Writing my first chapter
We have had a great Christmas, but not a huge holiday. Daughter and son working like devils, husband writing an article and Beard trying to write the first chapter of her Roman Laughter book, and a lecture for California.
The good news is that I met my resolution to have written the first page by Christmas Eve. Since then things haven't gone quite so smoothly (though I have been in the library plus laptop on every day except The Day itself). Let me explain a bit .... what follows may be a bit dull, but so few people ever try to share the PROCESS of writing academic books. So here goes.
I have more or less determined to keep the structure of the six lectures I gave in Berkeley last year as the basic structure of the book. But I still needed an introduction, to get readers interested -- and to give a first glimpse of the big issues coming up.
I had decided to start with a couple of scenes from the Roman comedy "The Eunuch", by Terence, first performed in 161 BCE. The are from the middle of the play (around lines 420-500), a patch of repartee between a "braggart soldier", Thraso and a professional sponger, Gnatho.

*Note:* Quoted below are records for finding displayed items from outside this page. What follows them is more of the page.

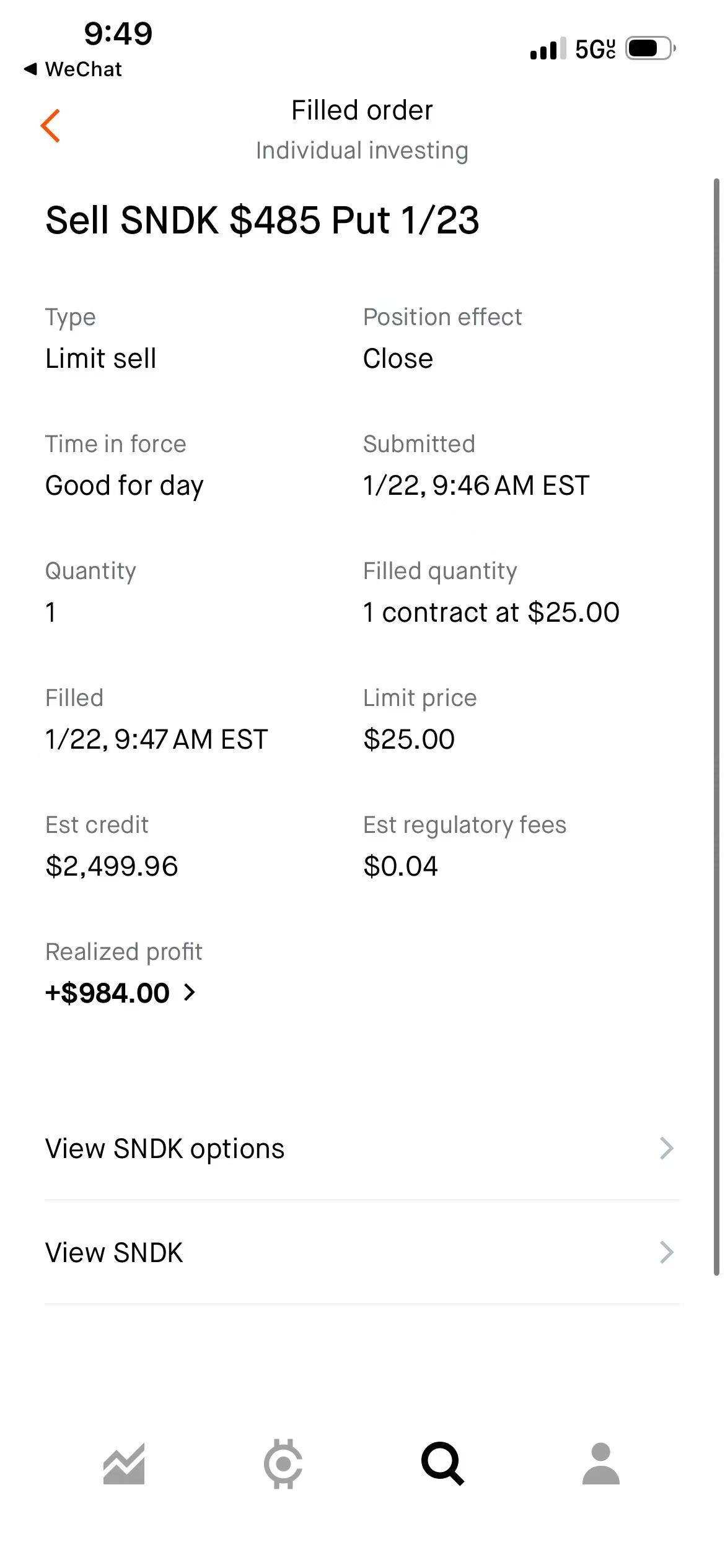This screenshot has height=1568, width=725.
Task: Tap the 9:49 clock in status bar
Action: 118,33
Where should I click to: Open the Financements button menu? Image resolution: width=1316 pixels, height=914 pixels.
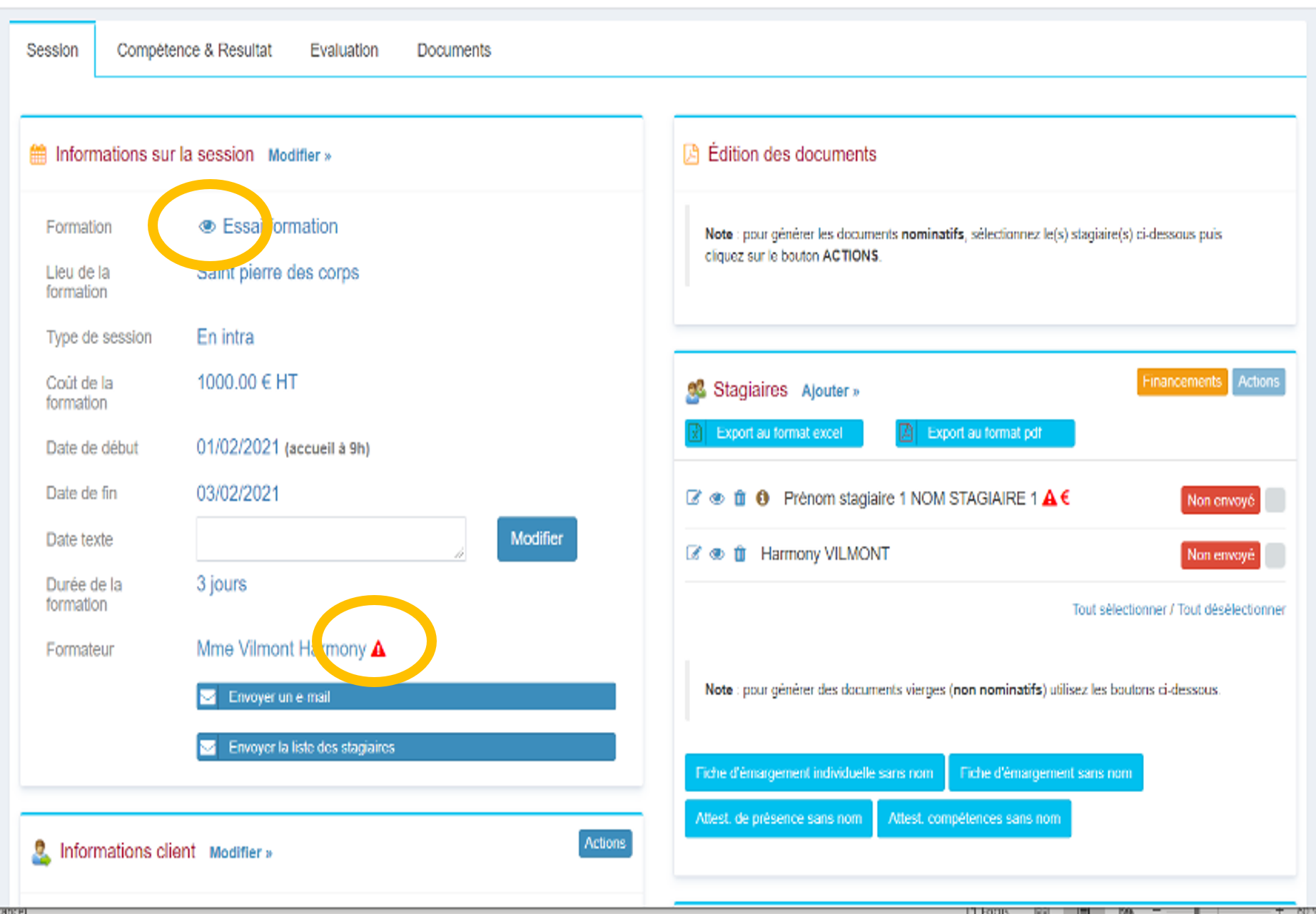1181,382
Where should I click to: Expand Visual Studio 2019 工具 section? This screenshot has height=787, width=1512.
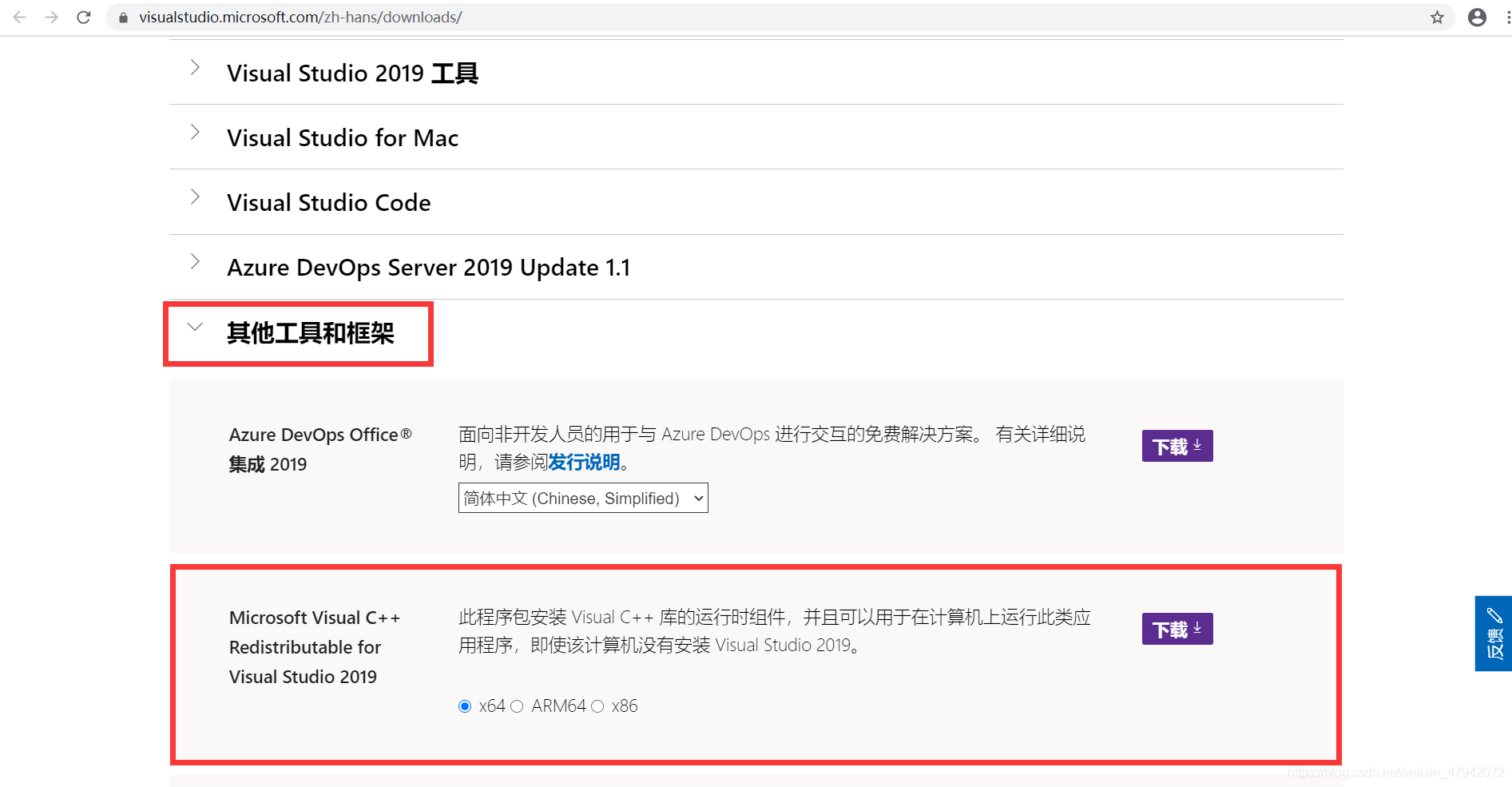tap(756, 73)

I chose this because on two occasions during these lines Gnatho ("Gnasher") actually laughs -"hahahae" (there are a dozen or so "hahahae"s in classical Latin literature). And it is a great couple of passages for showing just how slippery Roman laughter is.
Gnatho, as a professional sponger/flatterer, is bound to laugh at his patron's "jokes". So here we have two "jokes" that Gnatho cracks up about, but of course they are emphatically NOT funny. Lesson one: laughter doesnt always erupt at the funniest jokes (and you can see how the methodological line might go on from there).
So far, so good.
I was going fine till about the day after Boxing Day. Then, I just got slower and slower.
Past experience has shown that when you creep down to 200 words a day, you have a problem -- and you almost certainly need to rethink. When I read my (eventual) 2200 words over (in the clear light of a couple of glasses of wine), I realised that I had loaded everything too much up front. I had said so much about why this passage of the "The Eunuch" would be so important (a perfect indicator of the ambivalence of Roman laughter, raising the question of whether we can ever make sense of laughter in past times .. etc etc) that by the time I got to analyse it, it was a damp squib.
You have to tell people up front why they want to read this, but if you tell them EVERTHING in advance, then the examples get boring. If you see what I mean?
So I have had to go back and change the who order around..and play down some of that Freud.
New Years Eve I'm back to, or up to, 1500 words again.
The other project is to be writing a lecture for a big conference in he USA on 6 January. I'm looking at Lucian's "Death of Peregrinus" -- an amazing story of the self immolation of a philosopher/ex-Christian at Olympia in 165 CE. There's loads of stuff in this relevant to the earliest history of Christianity and I have loads of interesting points to make. But not a POINT as yet. So I will be back in the library on my birthday.